Our society, which seems so sturdily built out of concrete and custom, is just a temporary resting place, a hotel our civilization checked into a couple hundred years ago and must one day check out of. It’s an inevitability tourists can’t help but realize when visiting Mayan ruins, Egyptian ruins, Roman ruins. How long with it be before someone is visiting American ruins?

The author didn’t always think like this, and neither did I.

He goes on to say people his generation (born 1973 or later) did not have anything serious enough happen to them to consider their country at risk.

The first twenty years of this century saw World War I. Then the Depression. Then World War II. The 50s saw Korea and the 60s, Vietnam.

“And then, from 1980 to the close of the century — nothing. Or at least no war, no national catastrophe, no defining event powerful enough to pull us outside our self-centered, solipsistic world, outside of our preoccupation with ourselves and our financial and emotional well-being, outside of our comfort zone.”

You know what happened at and after the turn of the century…

As Strauss says, “History happened to us. Terrorist attacks. Domestic crackdowns, flooded cities. Bank failures. Economic collapse.”

The point of the book is to be prepared for every eventuality. Because everyone thinks it can’t happen to them.

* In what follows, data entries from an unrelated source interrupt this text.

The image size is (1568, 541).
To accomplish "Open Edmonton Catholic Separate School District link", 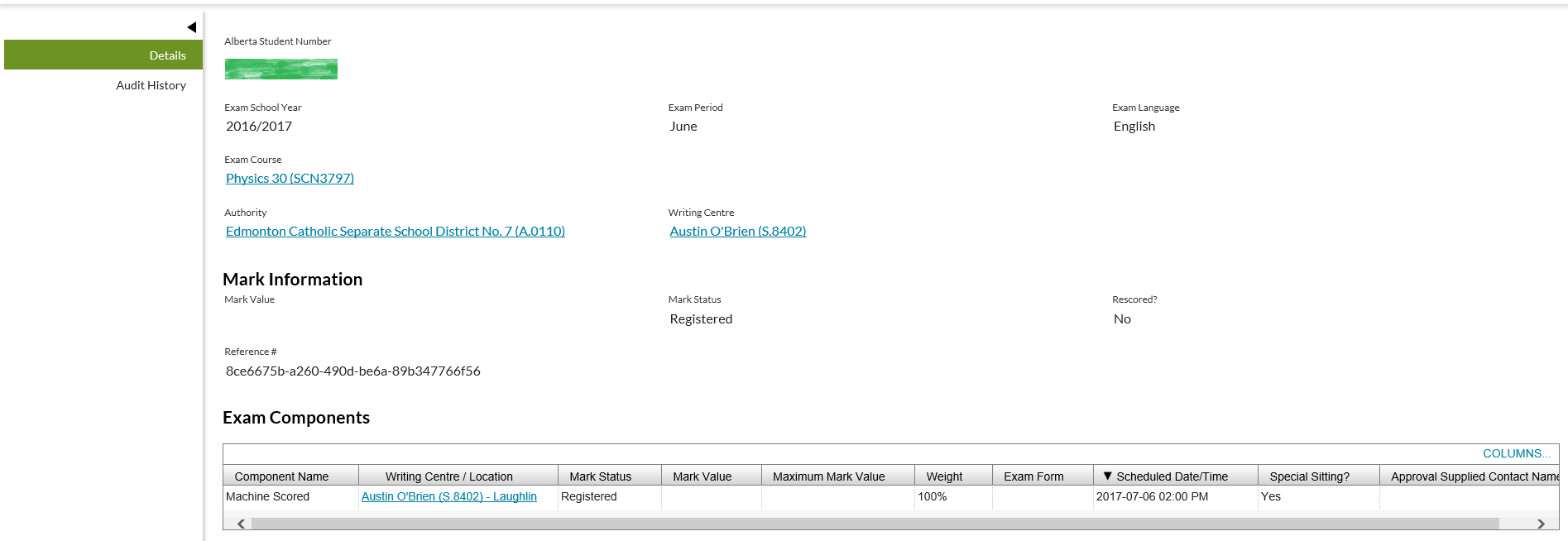I will [x=395, y=232].
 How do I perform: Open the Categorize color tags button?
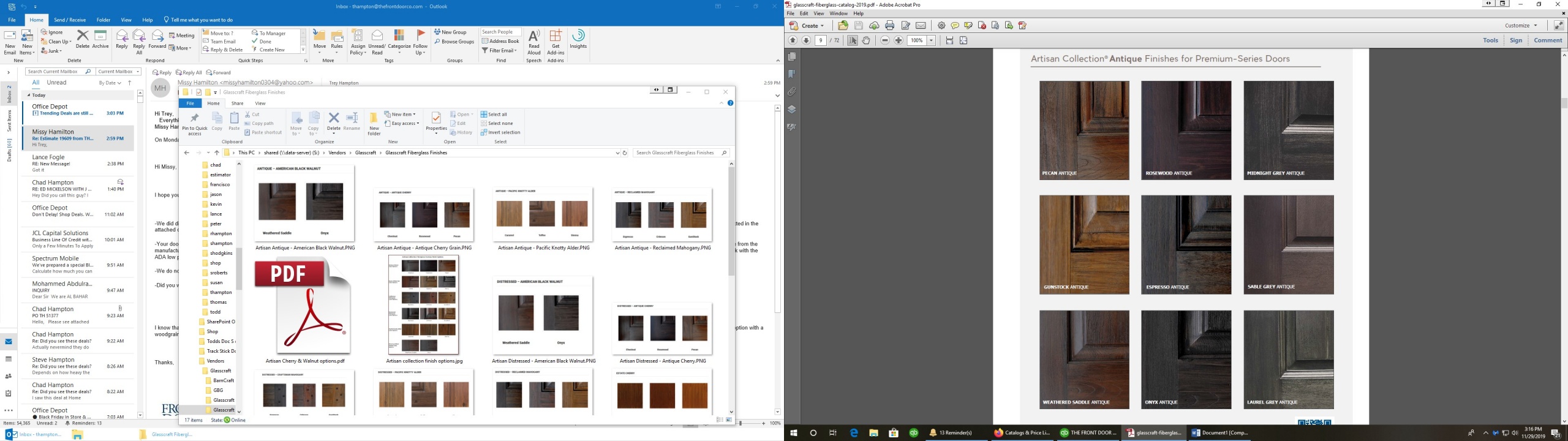pos(399,42)
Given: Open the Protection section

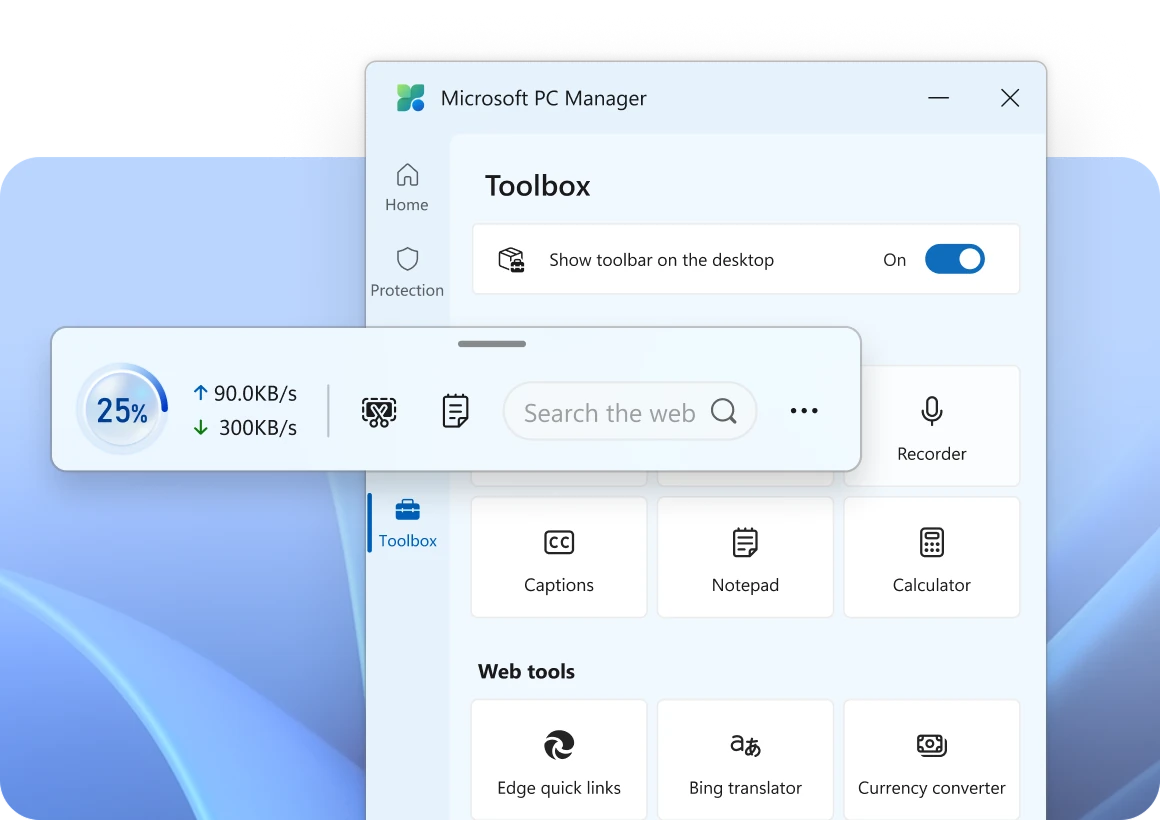Looking at the screenshot, I should pos(406,271).
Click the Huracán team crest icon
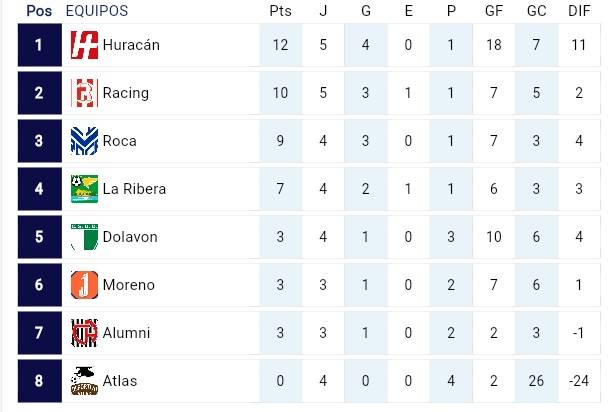Screen dimensions: 614x412 (84, 45)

Strauss cites Hitler, whose goal wasn’t to subjugate other countries; but rather “to cleanse them, to wipe out the so-called weak races and speed the evolutions of the human species through the propagation of the Aryan race.”

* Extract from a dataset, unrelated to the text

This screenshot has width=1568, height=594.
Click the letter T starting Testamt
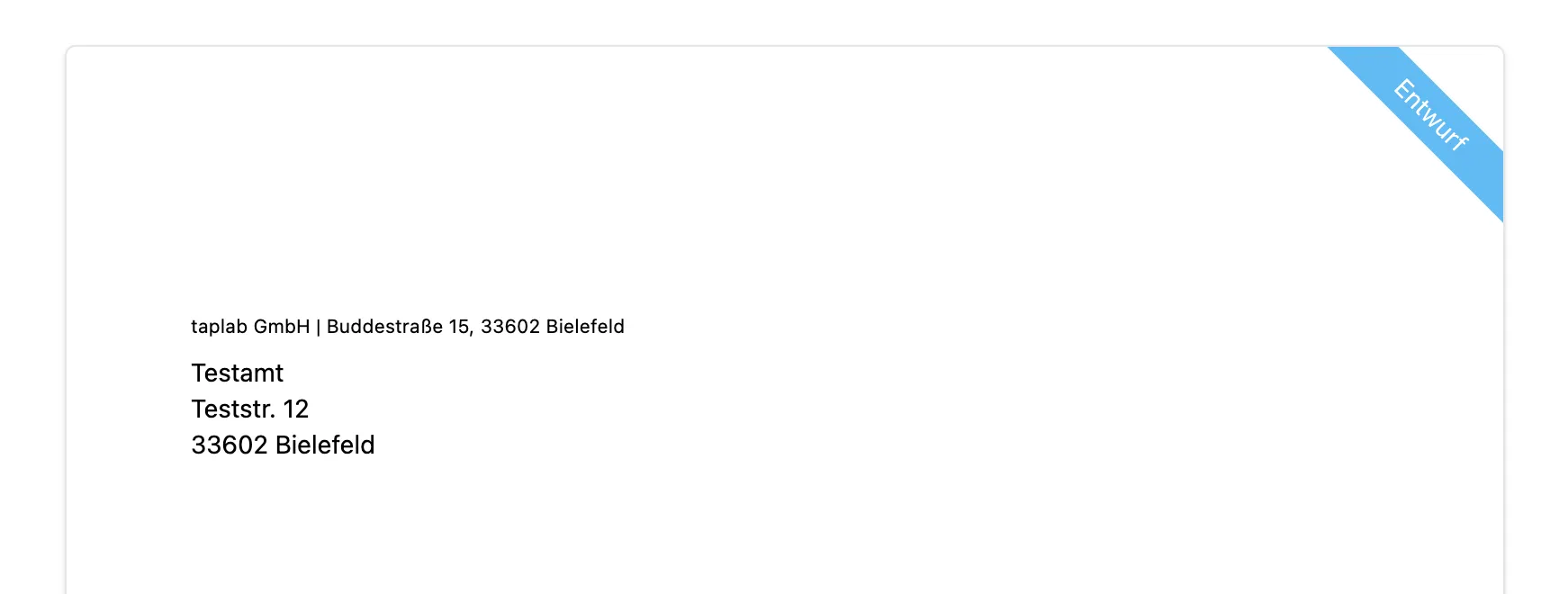pos(199,373)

Doesn’t sound like something that could happen in the civilized Western World, but Hitler got away with it for seven years.

“Few of the most brutal periods in medieval history — from the sack of Rome to the early Inquisition — were as coldly barbaric as what happened in our supposedly enlightened modern Western civilization.”

After we fought a global war to end it, the world vowed to never let it happen again.

“In the USSR, Stalin continued to deport, starve, and send to work camps millions of minorities. As the bloody years rolled on, genocides occurred in Bangladesh in 1971, Cambodia in 1975, Rwanda in 1994, and in Bosnia in the mid-1990s.”

All the people affected thought it would never happen to them, either. And as the author keenly notes, it isn’t the event that we fear; it’s the breakdown of the social contract that would follow if the system broke down, “the snap.”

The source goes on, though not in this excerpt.